Lake Ellsworth Antarctic drilling project called off
An ambitious mission to drill through 3km (1.8 miles) of Antarctic ice to a lake that has been sealed off for thousands of years has been cut short.
The team at Lake Ellsworth decided to call off the mission in the early hours of Christmas Day UK time.
They were unable to join the main borehole with a parallel hole that was to be used to recover drilling water.
The team is now "weatherising" the equipment and it is unclear when they will be able to resume the project.
The £8m ($13m) project, headed by the British Antarctic Survey (Bas), aimed to drill carefully down using near-boiling water to pierce the lake, which has been untouched for as much as half a million years.
The hope had been to find hints of simple life forms existing in the extreme conditions of pressure and temperature, and to find a record of climate in the lake's sediments.
Searching for life in the hidden waters of Lake Ellsworth was one of the most ambitious British science projects of recent years, so this failure in the drilling programme will come as a huge blow.
The team knew that the risks were high, but the idea of exploring an ancient and mysterious body of water isolated for hundreds of thousands of years had inspired passion and determination.
The challenge of designing and engineering equipment that could remain sterilised on the long journey to Antarctica, and then down through the 3km of ice-sheet, was immense and involved hundreds of people.
So the disappointment will be felt far beyond the 12 men at their remote camp on the ice. Engineers, technicians, support staff - and researchers eager for the results - will feel heavy disappointment. They may try again next year. But this was frontier science, a gamble, and it did not pay off.
The programme ran into trouble last week as the main boiler used to heat drilling water broke down, with a replacement part being flown from the UK reaching the remote site last Friday.
With the boiler working, the team aimed to make two parallel boreholes, intended to join 300m below the surface.
A first borehole was drilled and left for 12 hours to create a hot-water cavity.
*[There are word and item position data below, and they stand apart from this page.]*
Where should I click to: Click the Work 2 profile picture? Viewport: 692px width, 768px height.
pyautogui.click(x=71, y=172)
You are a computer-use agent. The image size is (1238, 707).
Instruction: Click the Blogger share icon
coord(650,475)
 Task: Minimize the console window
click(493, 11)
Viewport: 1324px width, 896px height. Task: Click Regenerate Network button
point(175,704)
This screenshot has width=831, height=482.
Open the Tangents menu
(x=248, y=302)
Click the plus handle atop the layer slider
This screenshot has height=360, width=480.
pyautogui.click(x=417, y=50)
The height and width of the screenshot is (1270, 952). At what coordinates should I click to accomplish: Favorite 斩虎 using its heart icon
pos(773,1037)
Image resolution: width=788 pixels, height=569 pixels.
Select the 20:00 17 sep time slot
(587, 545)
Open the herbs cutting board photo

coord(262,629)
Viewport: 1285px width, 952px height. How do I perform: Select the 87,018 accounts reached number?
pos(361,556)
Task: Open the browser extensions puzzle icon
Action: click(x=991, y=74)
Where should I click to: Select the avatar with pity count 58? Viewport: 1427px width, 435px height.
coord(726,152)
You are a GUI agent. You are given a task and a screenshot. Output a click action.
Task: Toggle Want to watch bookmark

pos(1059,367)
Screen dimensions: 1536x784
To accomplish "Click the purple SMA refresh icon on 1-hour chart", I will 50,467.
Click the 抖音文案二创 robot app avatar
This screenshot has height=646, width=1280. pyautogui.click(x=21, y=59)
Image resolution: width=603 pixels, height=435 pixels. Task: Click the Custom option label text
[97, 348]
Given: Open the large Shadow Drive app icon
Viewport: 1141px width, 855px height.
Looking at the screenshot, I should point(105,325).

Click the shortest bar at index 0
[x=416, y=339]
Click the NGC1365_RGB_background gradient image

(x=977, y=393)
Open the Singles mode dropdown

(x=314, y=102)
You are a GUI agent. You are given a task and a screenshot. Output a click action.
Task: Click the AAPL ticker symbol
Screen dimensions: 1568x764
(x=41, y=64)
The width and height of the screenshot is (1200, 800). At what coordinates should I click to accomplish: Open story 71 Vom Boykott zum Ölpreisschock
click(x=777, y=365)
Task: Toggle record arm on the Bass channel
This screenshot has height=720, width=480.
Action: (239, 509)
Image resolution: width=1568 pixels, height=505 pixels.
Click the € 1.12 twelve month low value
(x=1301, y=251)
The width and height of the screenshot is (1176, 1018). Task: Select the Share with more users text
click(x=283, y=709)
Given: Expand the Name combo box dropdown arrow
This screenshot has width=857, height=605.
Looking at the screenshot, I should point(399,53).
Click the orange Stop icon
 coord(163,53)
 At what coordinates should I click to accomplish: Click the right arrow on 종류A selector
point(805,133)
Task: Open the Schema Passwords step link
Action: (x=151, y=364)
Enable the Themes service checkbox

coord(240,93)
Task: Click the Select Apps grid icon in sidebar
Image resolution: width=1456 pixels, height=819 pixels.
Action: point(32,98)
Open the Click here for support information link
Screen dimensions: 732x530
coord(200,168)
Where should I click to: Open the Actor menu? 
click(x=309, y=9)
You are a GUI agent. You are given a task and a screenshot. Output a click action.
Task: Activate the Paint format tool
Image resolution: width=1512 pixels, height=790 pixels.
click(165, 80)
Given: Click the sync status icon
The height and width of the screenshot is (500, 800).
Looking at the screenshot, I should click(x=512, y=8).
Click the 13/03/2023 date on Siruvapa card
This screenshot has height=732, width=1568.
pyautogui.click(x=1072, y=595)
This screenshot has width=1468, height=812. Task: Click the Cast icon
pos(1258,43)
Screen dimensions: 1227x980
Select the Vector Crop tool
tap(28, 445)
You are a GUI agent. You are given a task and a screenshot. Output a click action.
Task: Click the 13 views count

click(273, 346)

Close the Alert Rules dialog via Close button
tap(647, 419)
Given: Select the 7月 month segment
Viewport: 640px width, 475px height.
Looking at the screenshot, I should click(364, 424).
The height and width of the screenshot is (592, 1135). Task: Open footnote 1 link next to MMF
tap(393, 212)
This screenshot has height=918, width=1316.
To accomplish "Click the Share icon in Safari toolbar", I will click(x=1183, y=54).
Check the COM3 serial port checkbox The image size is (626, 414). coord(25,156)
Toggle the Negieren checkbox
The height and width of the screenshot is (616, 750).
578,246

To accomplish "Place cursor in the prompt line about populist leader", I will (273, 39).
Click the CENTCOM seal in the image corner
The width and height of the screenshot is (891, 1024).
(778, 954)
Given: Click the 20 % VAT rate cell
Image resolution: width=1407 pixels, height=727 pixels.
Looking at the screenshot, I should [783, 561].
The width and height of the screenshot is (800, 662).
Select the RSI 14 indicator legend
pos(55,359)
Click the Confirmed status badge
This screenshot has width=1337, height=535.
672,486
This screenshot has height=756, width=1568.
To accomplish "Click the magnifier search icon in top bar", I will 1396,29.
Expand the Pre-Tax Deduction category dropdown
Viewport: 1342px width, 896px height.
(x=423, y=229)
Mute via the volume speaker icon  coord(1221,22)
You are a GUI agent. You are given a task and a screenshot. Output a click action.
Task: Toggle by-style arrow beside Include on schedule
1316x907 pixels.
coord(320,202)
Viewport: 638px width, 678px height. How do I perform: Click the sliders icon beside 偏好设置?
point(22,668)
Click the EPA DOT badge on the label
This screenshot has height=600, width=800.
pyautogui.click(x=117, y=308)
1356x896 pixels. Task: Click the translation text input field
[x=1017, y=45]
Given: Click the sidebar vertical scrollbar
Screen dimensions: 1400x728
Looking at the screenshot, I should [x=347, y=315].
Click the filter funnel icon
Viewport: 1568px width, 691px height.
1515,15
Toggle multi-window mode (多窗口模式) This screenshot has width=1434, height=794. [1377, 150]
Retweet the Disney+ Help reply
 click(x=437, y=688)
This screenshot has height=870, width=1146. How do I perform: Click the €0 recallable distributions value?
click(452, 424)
This was to be used to re-circulate drilling water and to balance pressures when the sequestered lake was finally breached.
However, the team were unable to reach the cavity during the course of drilling the second, main borehole.
"We kept trying for over 24 hours to reach that connection but we couldn't do it," said principal investigator of the project Martin Siegert, from the University of Bristol.
"All that time we were losing fuel and water from the ice sheet surface and we got to a critical condition where our calculations showed us we simply didn't have enough fuel to continue any further down into the ice sheet to hit the top of the lake," he told BBC News.
The team is now starting the long process of gathering up its equipment for eventual return to the UK, where it will be serviced.
Once back on UK soil, the team will have to develop a report on what went wrong, and only then can the thought of a return trip be considered.
"It will take a season or two to get all of our equipment out of Antarctica and back to the UK, so at a minimum we're looking at three to four, maybe five years I would have thought," Prof Siegert said.
But he remained hopeful about the future, and said that this year's mission was far from a complete loss.
"We still want to do that testing, they were compelling scientific drivers a few years ago and they remain so. It's very important that we take stock of what we achieved here," he said.
Given the long time that it may take to fund and mount another mission to Ellsworth, it may be that other nations aim for other sealed-off Antarctic lakes in the nearer term.
"We have never depicted it as a race, but it may well happen that others get there first," Audrey Stevens, Bas spokesperson, told BBC News.